Foi publicada no dia 17/4, no Diário Oficial da União, a Emenda Constitucional nº 87/2015 que disciplina a incidência de ICMS sobre operações interestaduais com bens e serviços a consumidores finais contribuintes ou não do mencionado imposto.
Referidas operações já se encontravam disciplinadas no artigo 155, parágrafo 2º, VII, a e b e VIII da Constituição Federal, os quais estabeleciam que nas operações interestaduais entre contribuintes, ao estado de origem era devido o tributo resultante da incidência da alíquota interestadual sobre o preço do produto ou do serviço e ao estado de destino o diferencial entre a alíquota interna do estado destinatário e a interestadual.
Quanto aos destinatários não contribuintes, a regra era a da aplicação da alíquota interna do estado de origem sobre o valor da operação e o recolhimento do respectivo tributo ao mesmo Estado. Neste caso, nas remessas a consumidores finais não contribuintes, o Estado de destino nada recebia a titulo de ICMS. Tal situação, em se tratando de comércio eletrônico, passou a gerar desequilíbrio no Pacto Federativo, haja vista o volume cada vez maior de operações comerciais realizadas pela internet e por telefone, agregado ao fato de que a maior parte dos centros distribuidores estão localizados nas regiões Sul e Sudeste, às quais, segundo a sistemática constitucional anterior à Emenda Constitucional nº 87/2015, era devida a integralidade do tributo, já que a maioria expressiva de consumidores finais dos produtos comercializados por tal via é formada por não contribuintes.
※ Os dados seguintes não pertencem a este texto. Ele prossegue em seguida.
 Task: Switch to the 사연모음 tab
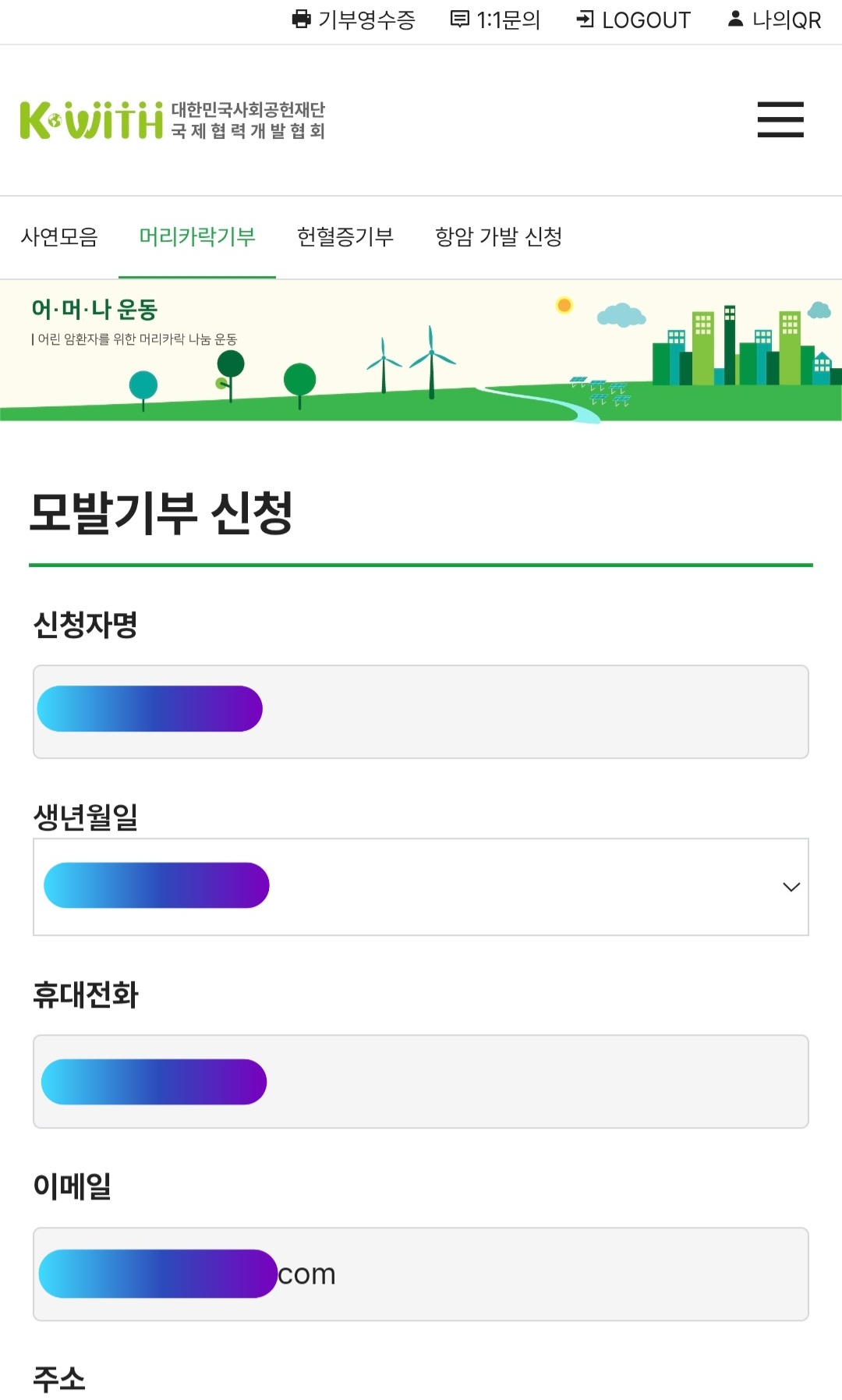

Diante de tal insólita realidade, em tudo e por tudo desfavorável aos estados do Norte, Nordeste, Centro-Oeste, Distrito Federal e Espírito Santo, onde estão localizados grande parte dos consumidores finais não contribuintes e onde não há, praticamente, centros distribuidores, iniciou-se um movimento por parte dos referidos entes federativos no sentido de buscar solução para a questão, com vistas a garantir-lhes a percepção de parte dos recursos do ICMS incidente sobre as aludidas operações “não presenciais”.
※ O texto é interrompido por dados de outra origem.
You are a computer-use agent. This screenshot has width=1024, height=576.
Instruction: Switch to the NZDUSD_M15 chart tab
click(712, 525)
Os mesmos estados, buscando resolver por si e entre si o problema, independentemente da alteração do texto constitucional, firmaram o Protocolo nº 21/2011, no qual estabeleceram que parte do ICMS incidente nas operações “não presenciais” com consumidores finais não contribuintes, localizados em seus territórios, o tributo deveria seria recolhido aos seus cofres e não aos do estado de origem, como estava previsto na Constituição Federal.
Referido protocolo era formal e materialmente inconstitucional, como, de fato, foi reconhecido pelo Supremo Tribunal Federal em 2014 ADI nº 4628 e 4713 .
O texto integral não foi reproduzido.